Чебыкин шел дальше и размышлял: «Вследствие неопределенности отношений, требующих более внимательного исследования, и принимая в соображение могущее возникнуть недоразумение, следует отнестись к данному вопросу с надлежащей осторожностью».
И он снова принимался обдумывать длинное, витиеватое вступление, которое в конце концов оказывалось запоздавшим. Девушка, измученная ходьбою, опускалась на первую попавшуюся скамейку, а к ней подсаживался багажный кассир или помощник начальника станции, а чаще всего телеграфист. И, видя их вместе, Чебыкин чувствовал минутный холодок утраты, а затем ему казалось, что он презирает и девушку, и телеграфиста.
Гуляя по платформе, он намеренно не доходил нескольких шагов до их скамейки, круто поворачивал назад, громко стучал тростью и, затягиваясь папиросой, небрежно пускал колечки дыма. И потом, когда молодая парочка поднималась, чтобы пройтись немного на прощанье, Чебыкин видел, что дочь буфетчика бросала на него укоризненные взгляды и, как бы нарочно выждав его приближение, говорила телеграфисту, освобождая из-под платка пухлую, беленькую ручку:
— Спокойной ночи, до завтра! Смотрите же, выходите из вашей клетки пораньше... Хорошо?
И в ее деланно-протяжном голосе слышалась та же скрытая, обращенная к Чебыкину укоризна.

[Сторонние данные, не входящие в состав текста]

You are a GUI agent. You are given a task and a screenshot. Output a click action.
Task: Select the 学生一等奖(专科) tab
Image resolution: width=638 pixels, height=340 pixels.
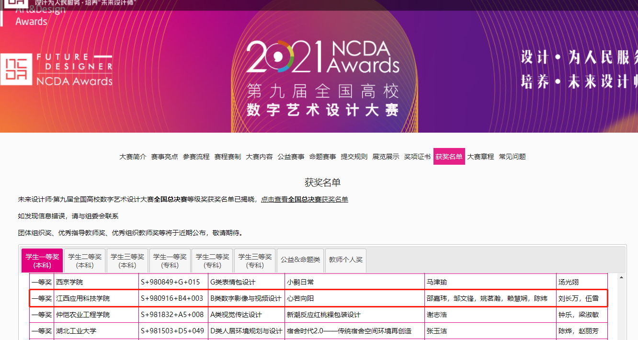pyautogui.click(x=170, y=261)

Останавливалось несколько поездов, один за другим приходивших из Павловска, выбрасывавших часть говорливой толпы. Казалось, что какой-то аккорд из шелеста шелка, стука высоких каблучков, звяканья шпор, чувственно-кокетливых ноток смеха удаляется и тает в воздухе вместе с ароматом острых, смешанных духов. В вагонах стоял полумрак — теплый, густой и сонный, и поезд, на минуту заслонявший слепую пустоту полотна, делал платформу странно уютной и тоже сонной, а когда трогался с места, то колеса начинали осторожно выстукивать какую-то колыбельную песню.
Перед тем как идти домой, Чебыкин иногда заглядывал в буфет, чтобы выпить полбутылки пива. В пустынной и душной зале, на длинных столах по-прежнему скучали растопыренные листья пальм вместе с никогда не зажигаемыми свечами в канделябрах, и даже свет электрических лампочек казался скучающим и напрасным.
Чебыкин выходил на платформу. Неприятный росистый холодок пронизывал его тонкий костюм, и, невольно ускоряя шаги, он переходил через рельсы.